I published an excerpt of the interview which can be found in full on All About Jazz, but it’s way too long to publish the entire thing on this blog.   However, I couldn’t let an opportunity pass to ask Duke what it was like playing with the notoriously short-tempered Miles Davis.

All About Jazz: Regarding “Ripple In Time,” the trumpet playing by Oscar Brashear is a shout-out to Miles Davis. You played with Miles in his final years, and nobody comes away from working with Miles without some impression: good, bad or otherwise.

George Duke: He could be extremely intimidating. Matter of fact, I was playing with Cannonball Adderley at the Beacon Theater in New York. We had finished our show and I was out front listening to John McLaughlin, and Miles came to the show.
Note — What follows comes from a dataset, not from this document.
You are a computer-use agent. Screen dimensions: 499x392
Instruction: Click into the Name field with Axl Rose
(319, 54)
Two fusion masters: Jean Luc-Ponty and George Duke.

He said [slips into gravelly Miles Davis voice], “Hey man, what you doin’ in this band?”
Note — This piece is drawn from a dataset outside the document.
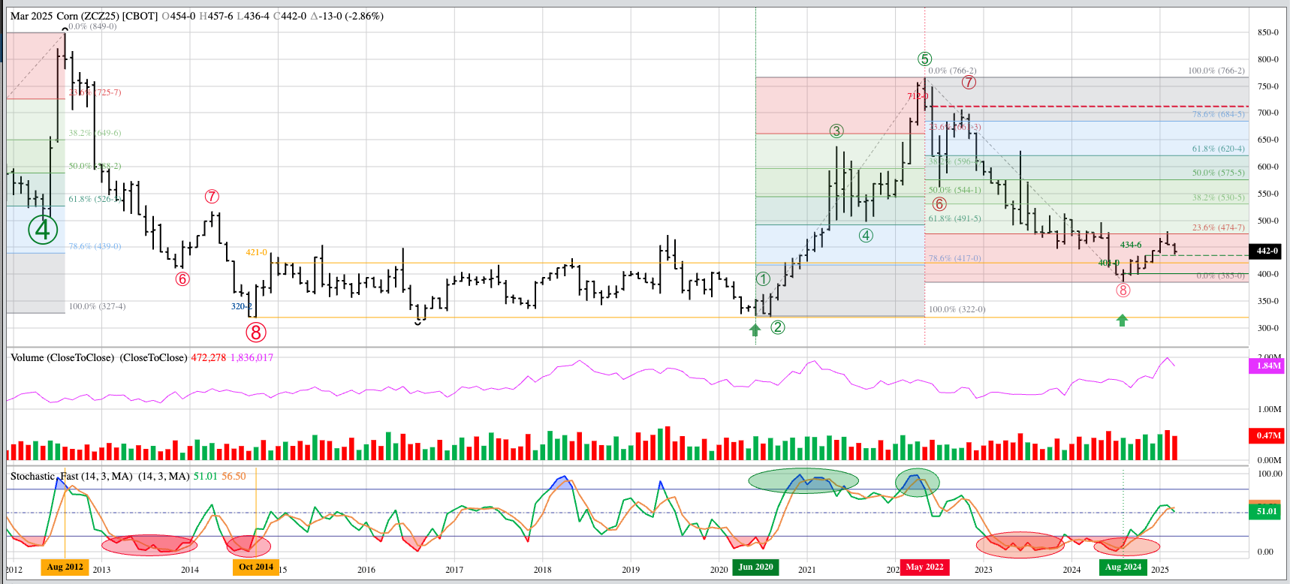
Task: Click the green 51.01 stochastic value tag
Action: 1267,511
I was, like, “Damn, did I just get dissed?” I didn’t know if he was saying I wasn’t good enough to be in Cannonball’s band. I didn’t know how to take that comment.

Years later, Miles would come to my shows in New York but he wouldn’t say anything to me. A murmur would go through the audience: “Miles is in the room!”

As time went by, he’d call me on the phone and tell me he wanted me to write a tune for him. He actually asked me to join his band at one point. We were never close friends and I wasn’t in his band, but we had this weird kind of relationship especially when he was with Cicely Tyson. I’d see him all the time. He said, “George, I want you to write me a tune.”

I wrote “Backyard Ritual” and sent it over to him as a demo thinking he’d go in and re-record it live with his guys. But he said, “I like it because it sounds funny.”

I said, “Miles, that’s a demo. We’re going to come in and re-cut it.”

Miles said, “Naw, man. I like it the way it is.”

And that’s the way it came out. “Backyard Ritual” is a demo Miles played over. I never saw him in the studio.

The original song I wrote for Miles had a French-Cuban atmosphere to it. Dianne Reeves came in the studio and heard me working on it. She said, “What’s that?”

I said, “This is for Miles.”

She said, ‘Wait a minute. We’re family. I want that tune for my record.”


I told her, “Well, you can’t have it.”

Dianne said, “We’re family. You got to tell Miles he can’t have it. Write him something else.”

I said, “He’s already heard it. You call Miles and tell him he can’t have it!” She said she was already writing a lyric for it. I told her, “You gotta stop!” Well, Dianne is my cousin so I had to call Miles tell him. I said, “Hey Miles?”


“You know that I tune I wrote for you?”


“You know my cousin, Dianne Reeves?”


“Uh, can I write you another tune? She wants it for her album.”

Miles cussed me up and down. It took him about 15 minutes of swearing at me and her. “Tell that blankety-blank to get her own song!”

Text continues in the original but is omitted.